11 Aralık 2009 Cuma

Gizliajans - Alper Canıgüz: ters köşeye yatırdın beni yazar!

ilk defa okudum alper canıgüz'ü.

ve genel itibariyle beğendim, gözümün önüne masasına oturmuş önüne bilgisayarını çekmiş, sigara dumanı ve masada alkol şişeleri & kahve fincanları yığılmışken yazan ve yazan ve yazan bir adam geldi (seviyorum basmakalıplarımı).

eğlendim okurken.

ileriye yönelik bir iz bıraktı mı?
yok, bırakmadı.
aman da hemen koşup diğer kitaplarını da alayım dedirtti mi?
yok, dedirtmedi.
ama bu kitaptan keyif almama engel oldu mu?
yok, asla olmadı.

hikayenin kendisiyle ve hatta okurlarıyla dalga geçen yazarları severim. samimi gelirler bana. alper canıgüz ara ara "bakın ben ne zekiyim bunu da koydum bu oyunu da yaptım şurada burada azıcık kastım ama zekamdan sual olunmaz" dedi aslında fakat yine de genel itibariyle rahatça akan, beni çok yormayan ve ara sıra da ters köşeye yatıran bir deneyim oldu gizliajans.

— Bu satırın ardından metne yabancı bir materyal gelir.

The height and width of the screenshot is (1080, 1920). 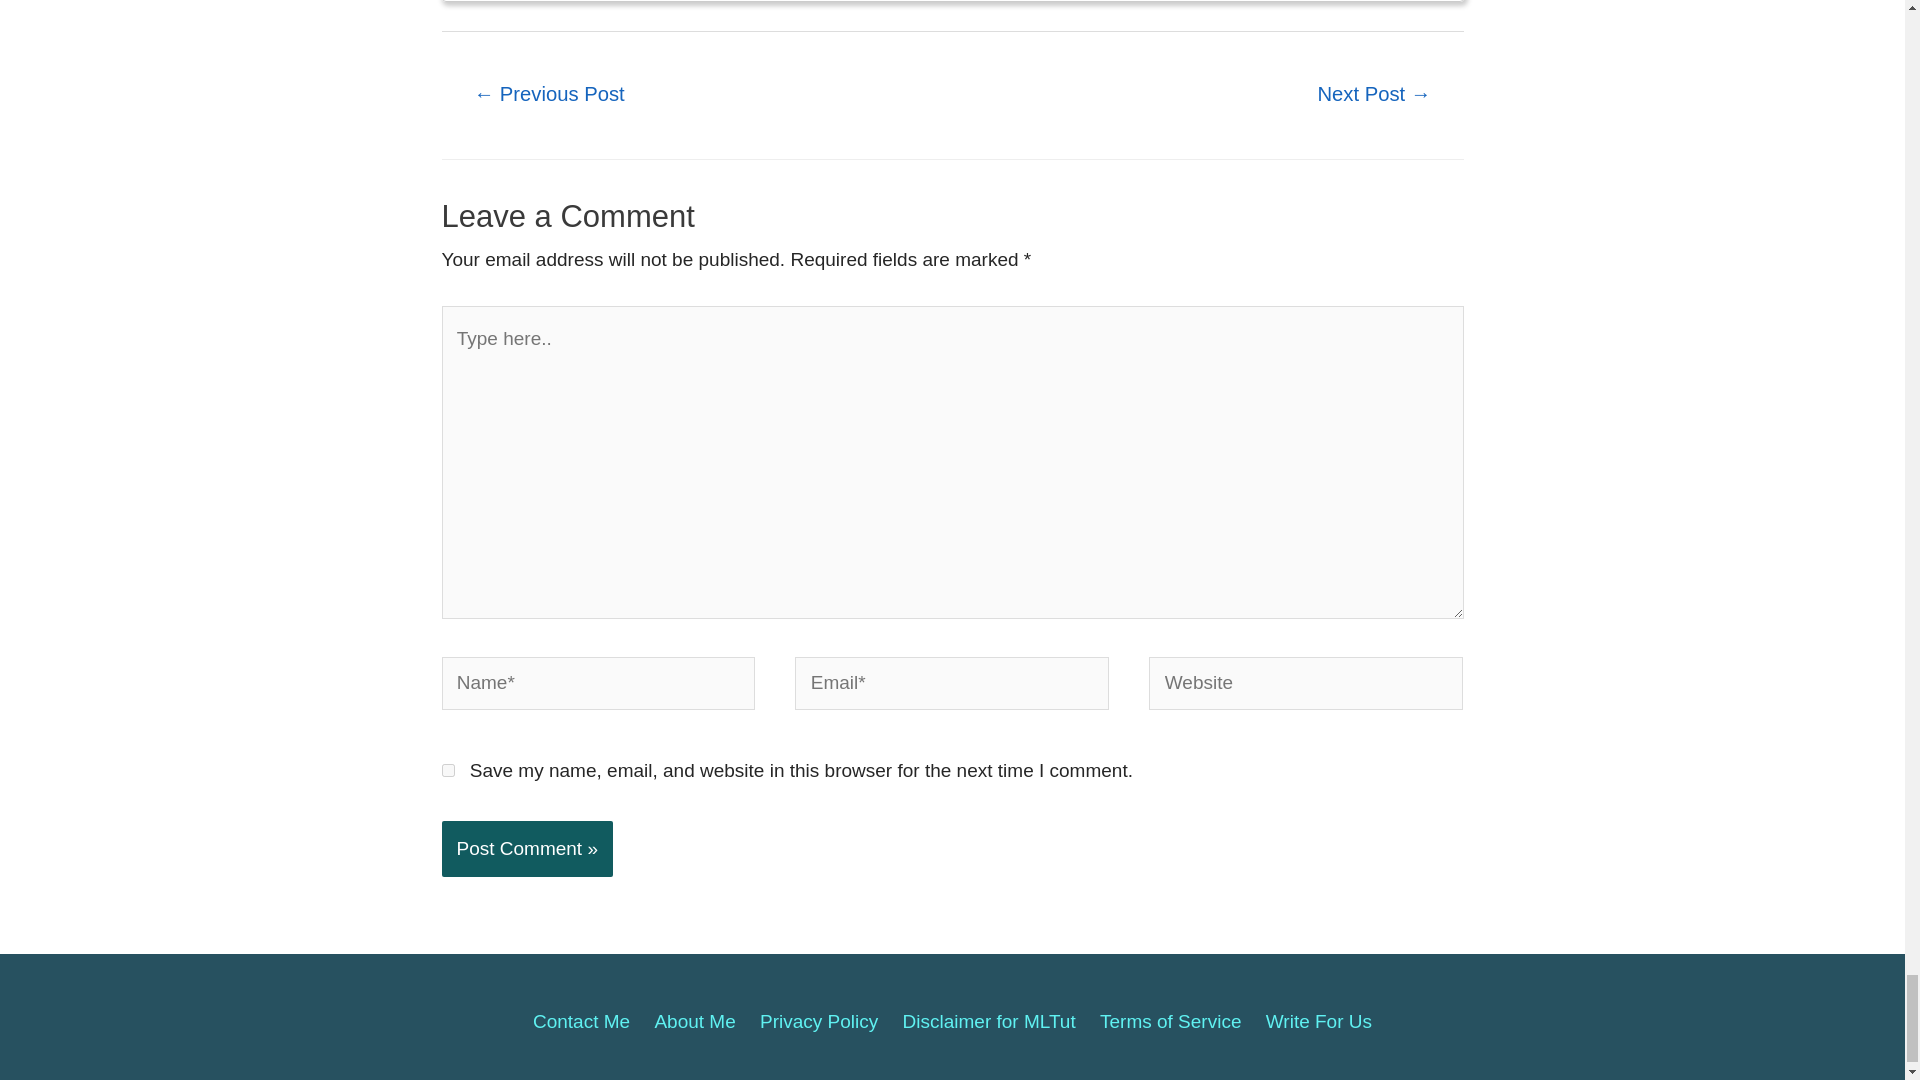 I want to click on yes, so click(x=448, y=770).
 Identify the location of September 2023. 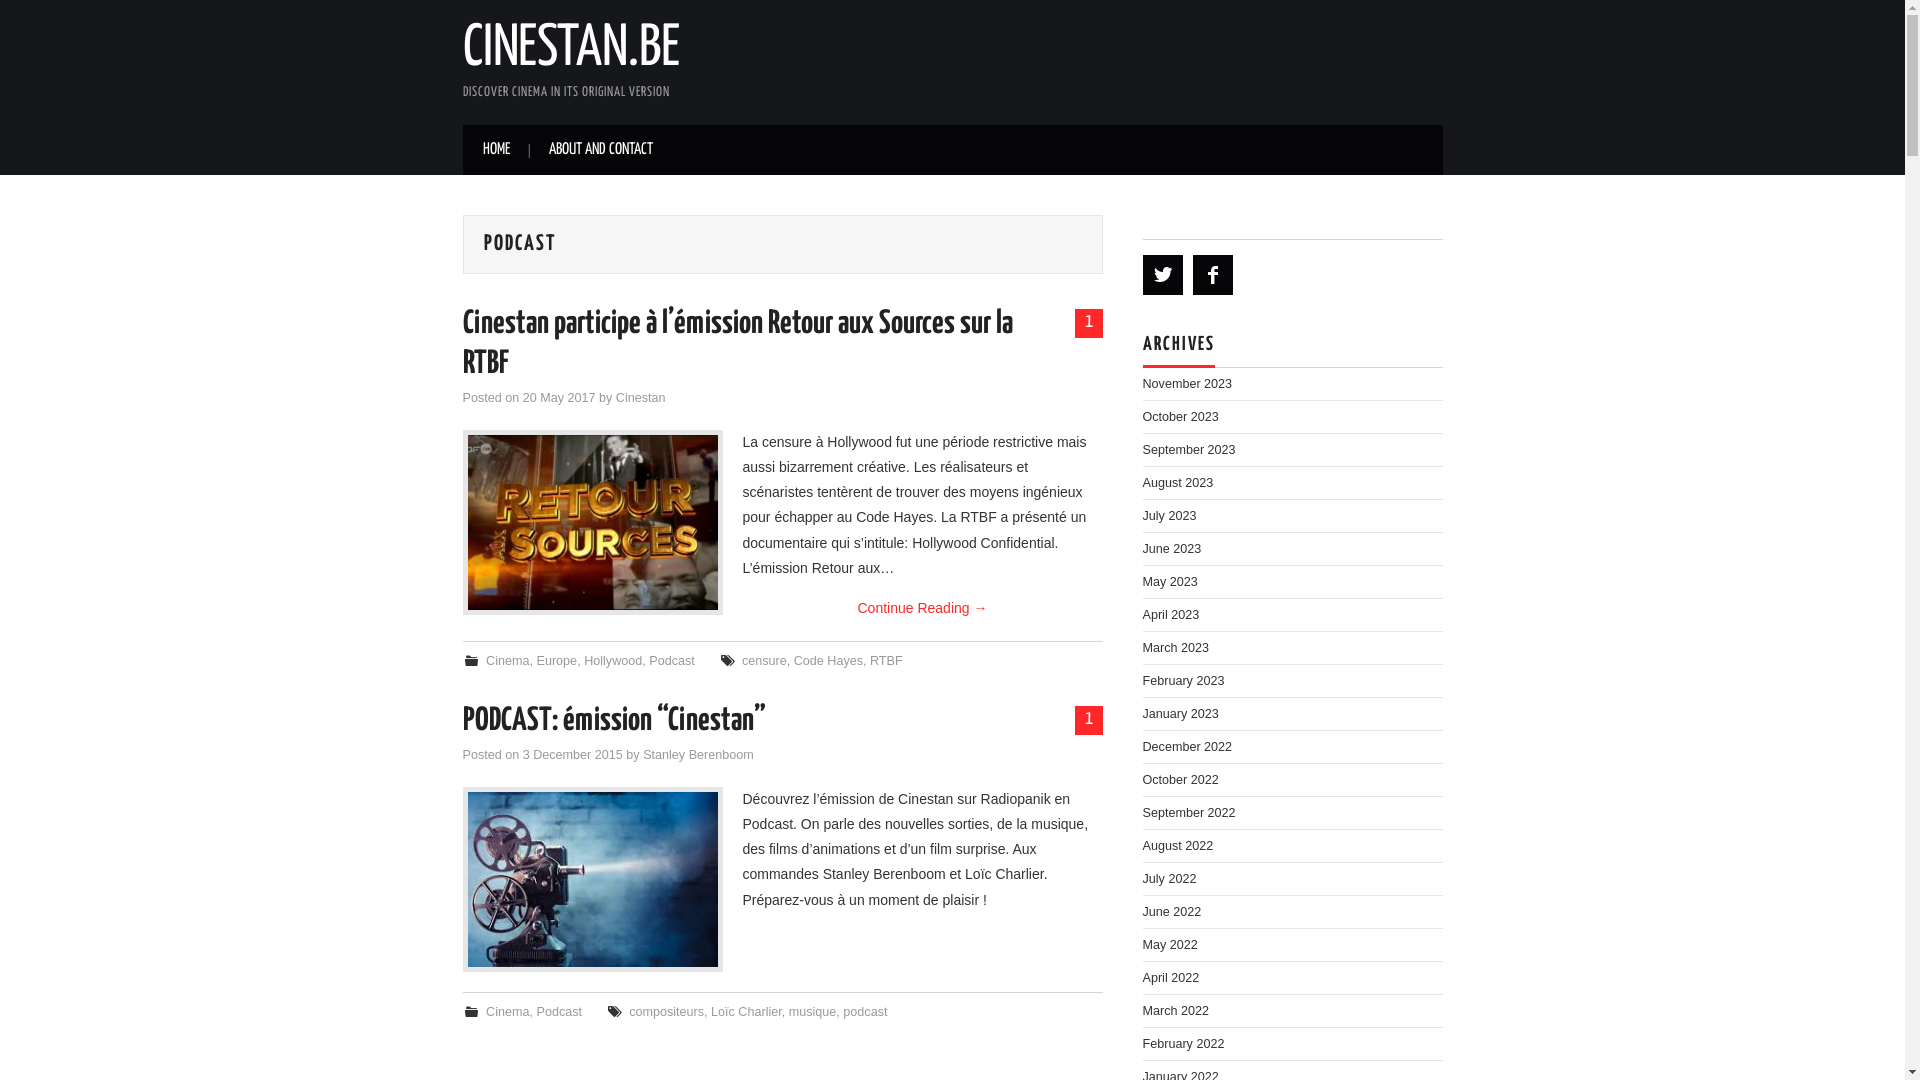
(1188, 450).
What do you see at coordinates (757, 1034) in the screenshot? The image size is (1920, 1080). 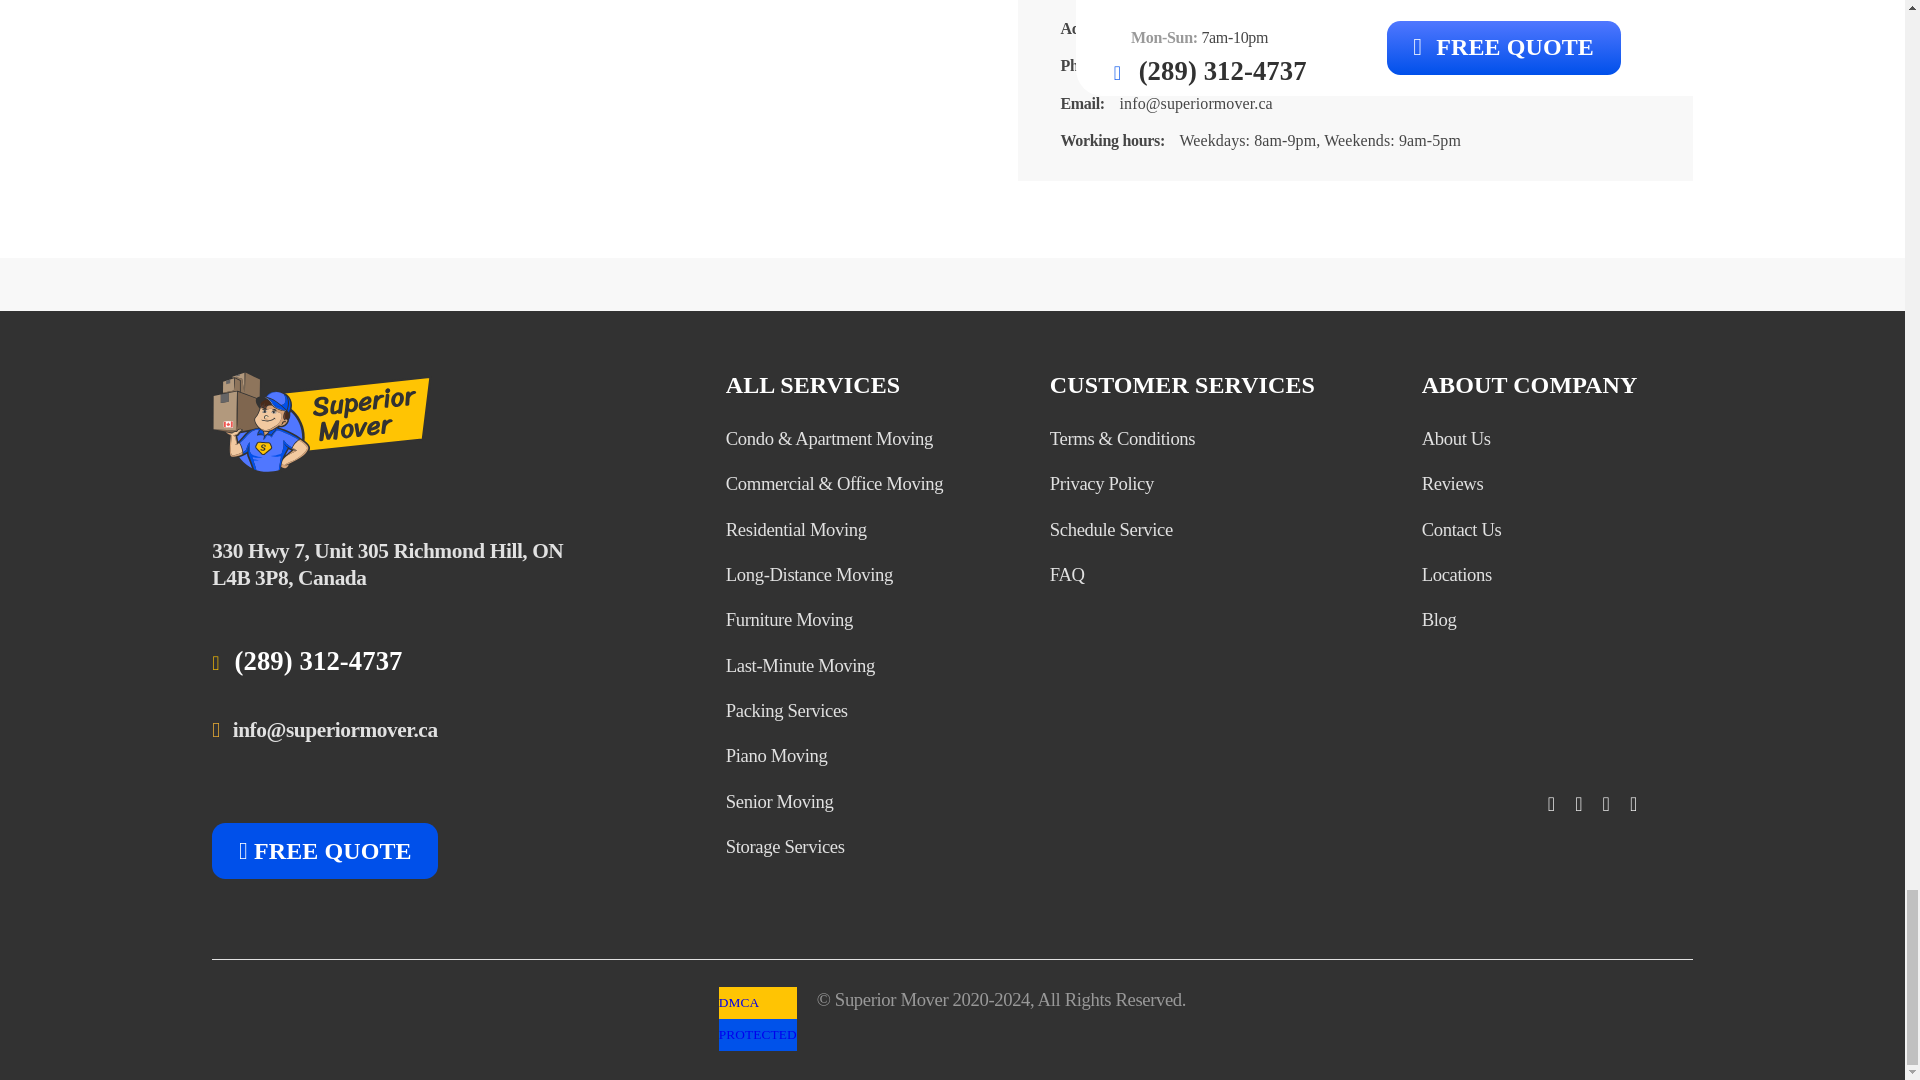 I see `DMCA` at bounding box center [757, 1034].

reklam sektörüne çok uzak ve hatta zaman zaman reklamcılara burun kıvıran bir hoppa olduğum için çok da içine girmediğimi söylemeliyim hikayenin. eminim bu sektörle, yaratıcılıkla alakalı olan arkadaşlarım okuduklarında kendilerini yakın hissettikleri detaylar da yakalamışlardır hikayenin içerisinde.



fakat uzaylı macerası, durnev hn'ın sadistik psikopatisinden kaçış planı (kadında sadistik bir psikopati olmalı ki bu kadar yol alınabilsin basitçe halledilebilecek bir durum için), prens charles'ın yardımcı aktör tadında başarısı ve musa'nın - ki yerinde ben olsam ben daha beter olurdum eminim - şaşkın şaşkın oradan oraya sürüklenmesi pek eğlendirdi beni açıkçası.

adamım şaban ve favorim müberra abla beni yarı yolda bırakmadı, kendilerini tebrik ve takdir ettim.

neşe ile okudum, tartıştım, fikirlerimi belirttim ve okunmuşlar kitaplığımda kitap kulübü rafına yerleştirdim, bir sonraki maceramıza hazırım.

rahat okunacak ve arada gülümsetecek, eski filmlere ve çeşitli şiirlere göndermelerle hoş bir çeşni olacak kitap arayan herkese tavsiye ederim.

en sevdiğim kısmı da şuraya kısaca geçeyim : atılgan peşinde geçen onca sayfa sonrasında karşımıza çıkan nesne (hadi belki biri okuyacaktır daha, benim eğlendiğim gibi onlar da eğlensin isterim, o nedenle yazmıyorum) ve orada kafamın içinde yazarın "hadi len artık daha neler amma uçmuşsun sen!" dediğini duyar gibi olmam... pek güzeldi gerçekten! :)


ille de ROMAN olsun! kitap kulübü için yazılmış bir yazıdır.